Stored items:

┄┄┄┄┄┄┄┄┄┄┄┄┄┄┄┄┄┄┄┄

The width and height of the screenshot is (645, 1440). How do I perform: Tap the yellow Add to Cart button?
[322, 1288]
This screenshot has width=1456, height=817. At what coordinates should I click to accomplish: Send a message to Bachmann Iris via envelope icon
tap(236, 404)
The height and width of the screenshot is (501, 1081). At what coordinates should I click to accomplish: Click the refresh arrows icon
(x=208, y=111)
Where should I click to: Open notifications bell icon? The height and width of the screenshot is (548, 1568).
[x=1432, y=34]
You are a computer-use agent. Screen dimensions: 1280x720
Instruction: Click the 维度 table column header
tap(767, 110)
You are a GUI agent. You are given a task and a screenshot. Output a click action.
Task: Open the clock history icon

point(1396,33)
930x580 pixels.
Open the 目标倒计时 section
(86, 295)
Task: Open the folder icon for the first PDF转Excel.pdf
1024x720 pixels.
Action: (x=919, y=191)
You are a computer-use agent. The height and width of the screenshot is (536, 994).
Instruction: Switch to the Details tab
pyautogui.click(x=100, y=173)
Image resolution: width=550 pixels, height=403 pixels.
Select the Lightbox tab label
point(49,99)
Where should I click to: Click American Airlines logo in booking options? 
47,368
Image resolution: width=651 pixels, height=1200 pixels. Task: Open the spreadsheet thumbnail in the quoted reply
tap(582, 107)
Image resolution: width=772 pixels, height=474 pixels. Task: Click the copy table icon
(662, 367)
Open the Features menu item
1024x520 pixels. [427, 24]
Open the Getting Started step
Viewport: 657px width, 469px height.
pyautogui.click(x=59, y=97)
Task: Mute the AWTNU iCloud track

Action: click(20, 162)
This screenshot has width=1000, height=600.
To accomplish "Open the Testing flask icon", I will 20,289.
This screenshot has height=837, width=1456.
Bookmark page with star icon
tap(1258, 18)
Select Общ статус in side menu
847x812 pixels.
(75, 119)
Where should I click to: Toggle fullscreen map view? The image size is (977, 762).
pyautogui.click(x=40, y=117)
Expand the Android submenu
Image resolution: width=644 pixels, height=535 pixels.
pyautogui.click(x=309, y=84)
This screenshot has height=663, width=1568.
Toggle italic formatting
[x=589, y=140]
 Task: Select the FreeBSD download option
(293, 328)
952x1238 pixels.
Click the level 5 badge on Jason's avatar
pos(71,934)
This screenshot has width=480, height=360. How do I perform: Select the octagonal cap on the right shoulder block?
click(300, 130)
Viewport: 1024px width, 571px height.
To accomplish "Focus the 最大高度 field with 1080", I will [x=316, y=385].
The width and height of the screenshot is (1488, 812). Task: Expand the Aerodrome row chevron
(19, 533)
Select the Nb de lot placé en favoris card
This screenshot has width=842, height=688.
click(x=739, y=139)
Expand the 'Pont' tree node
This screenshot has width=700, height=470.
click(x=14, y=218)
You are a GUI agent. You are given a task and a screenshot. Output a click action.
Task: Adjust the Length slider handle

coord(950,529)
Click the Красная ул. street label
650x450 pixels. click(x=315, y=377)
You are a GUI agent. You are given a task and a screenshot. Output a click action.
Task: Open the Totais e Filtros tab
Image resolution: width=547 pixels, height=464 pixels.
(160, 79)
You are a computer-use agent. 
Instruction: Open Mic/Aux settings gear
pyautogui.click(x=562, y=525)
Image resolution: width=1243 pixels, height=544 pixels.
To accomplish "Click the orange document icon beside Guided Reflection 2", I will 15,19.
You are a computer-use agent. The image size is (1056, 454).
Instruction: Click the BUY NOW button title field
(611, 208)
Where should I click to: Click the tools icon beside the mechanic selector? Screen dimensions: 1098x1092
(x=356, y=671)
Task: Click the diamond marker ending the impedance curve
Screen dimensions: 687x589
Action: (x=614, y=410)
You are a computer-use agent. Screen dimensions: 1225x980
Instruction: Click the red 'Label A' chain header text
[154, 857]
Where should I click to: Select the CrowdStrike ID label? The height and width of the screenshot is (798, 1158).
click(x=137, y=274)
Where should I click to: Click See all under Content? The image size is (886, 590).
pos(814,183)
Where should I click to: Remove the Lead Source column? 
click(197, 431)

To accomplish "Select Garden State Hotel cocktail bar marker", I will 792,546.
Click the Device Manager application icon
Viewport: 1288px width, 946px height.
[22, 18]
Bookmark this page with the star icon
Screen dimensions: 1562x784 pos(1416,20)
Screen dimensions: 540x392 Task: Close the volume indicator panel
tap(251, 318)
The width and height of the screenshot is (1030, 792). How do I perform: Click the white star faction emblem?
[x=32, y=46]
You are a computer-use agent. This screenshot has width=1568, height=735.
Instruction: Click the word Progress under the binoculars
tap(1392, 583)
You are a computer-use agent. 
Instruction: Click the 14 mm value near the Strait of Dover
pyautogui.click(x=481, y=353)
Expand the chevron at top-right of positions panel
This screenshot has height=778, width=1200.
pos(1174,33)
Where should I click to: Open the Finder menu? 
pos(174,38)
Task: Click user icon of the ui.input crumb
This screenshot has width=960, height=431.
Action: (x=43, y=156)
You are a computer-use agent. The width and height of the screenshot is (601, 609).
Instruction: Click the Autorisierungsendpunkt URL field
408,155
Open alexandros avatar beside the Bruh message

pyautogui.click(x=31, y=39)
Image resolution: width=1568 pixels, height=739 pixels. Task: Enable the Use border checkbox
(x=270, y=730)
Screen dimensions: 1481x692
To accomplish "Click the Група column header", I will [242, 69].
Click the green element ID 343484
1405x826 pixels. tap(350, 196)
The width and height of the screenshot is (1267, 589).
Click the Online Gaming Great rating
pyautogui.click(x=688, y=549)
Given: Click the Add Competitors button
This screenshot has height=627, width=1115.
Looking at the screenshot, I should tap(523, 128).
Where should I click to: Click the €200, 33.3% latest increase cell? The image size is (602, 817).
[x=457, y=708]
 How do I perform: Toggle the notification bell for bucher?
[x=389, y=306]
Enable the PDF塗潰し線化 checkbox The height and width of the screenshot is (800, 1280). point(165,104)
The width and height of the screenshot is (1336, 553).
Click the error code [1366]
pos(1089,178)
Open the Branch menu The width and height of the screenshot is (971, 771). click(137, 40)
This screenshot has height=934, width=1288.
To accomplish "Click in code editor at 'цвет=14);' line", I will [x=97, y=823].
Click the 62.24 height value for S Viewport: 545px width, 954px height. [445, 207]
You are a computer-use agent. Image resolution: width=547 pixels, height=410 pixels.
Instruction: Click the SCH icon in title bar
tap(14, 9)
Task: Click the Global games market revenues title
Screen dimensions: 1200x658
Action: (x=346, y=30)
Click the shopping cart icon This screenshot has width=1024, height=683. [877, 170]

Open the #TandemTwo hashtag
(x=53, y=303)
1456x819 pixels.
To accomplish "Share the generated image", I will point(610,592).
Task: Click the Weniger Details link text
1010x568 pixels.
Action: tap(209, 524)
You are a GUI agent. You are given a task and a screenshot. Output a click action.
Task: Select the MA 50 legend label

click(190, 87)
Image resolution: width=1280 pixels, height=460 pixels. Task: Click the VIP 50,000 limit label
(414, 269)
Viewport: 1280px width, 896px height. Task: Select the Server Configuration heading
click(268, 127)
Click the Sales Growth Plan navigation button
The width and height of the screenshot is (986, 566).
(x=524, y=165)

┄┄┄┄┄┄┄┄┄┄┄┄┄┄┄┄┄┄┄┄

DESCRIPTION OF THE TASK:
What you return must match, line for line, the data from the line containing "Click the green element ID 343484" to its end, both ends included.

RESPONSE TO THIS TASK:
Click the green element ID 343484
1405x826 pixels. tap(350, 196)
The width and height of the screenshot is (1267, 589).
Click the Online Gaming Great rating
pyautogui.click(x=688, y=549)
Given: Click the Add Competitors button
This screenshot has height=627, width=1115.
Looking at the screenshot, I should tap(523, 128).
Where should I click to: Click the €200, 33.3% latest increase cell? The image size is (602, 817).
[x=457, y=708]
 How do I perform: Toggle the notification bell for bucher?
[x=389, y=306]
Enable the PDF塗潰し線化 checkbox The height and width of the screenshot is (800, 1280). point(165,104)
The width and height of the screenshot is (1336, 553).
Click the error code [1366]
pos(1089,178)
Open the Branch menu The width and height of the screenshot is (971, 771). click(137, 40)
This screenshot has height=934, width=1288.
To accomplish "Click in code editor at 'цвет=14);' line", I will [x=97, y=823].
Click the 62.24 height value for S Viewport: 545px width, 954px height. [445, 207]
You are a computer-use agent. Image resolution: width=547 pixels, height=410 pixels.
Instruction: Click the SCH icon in title bar
tap(14, 9)
Task: Click the Global games market revenues title
Screen dimensions: 1200x658
Action: (x=346, y=30)
Click the shopping cart icon This screenshot has width=1024, height=683. [877, 170]

Open the #TandemTwo hashtag
(x=53, y=303)
1456x819 pixels.
To accomplish "Share the generated image", I will point(610,592).
Task: Click the Weniger Details link text
1010x568 pixels.
Action: tap(209, 524)
You are a GUI agent. You are given a task and a screenshot. Output a click action.
Task: Select the MA 50 legend label

click(190, 87)
Image resolution: width=1280 pixels, height=460 pixels. Task: Click the VIP 50,000 limit label
(414, 269)
Viewport: 1280px width, 896px height. Task: Select the Server Configuration heading
click(268, 127)
Click the Sales Growth Plan navigation button
The width and height of the screenshot is (986, 566).
(x=524, y=165)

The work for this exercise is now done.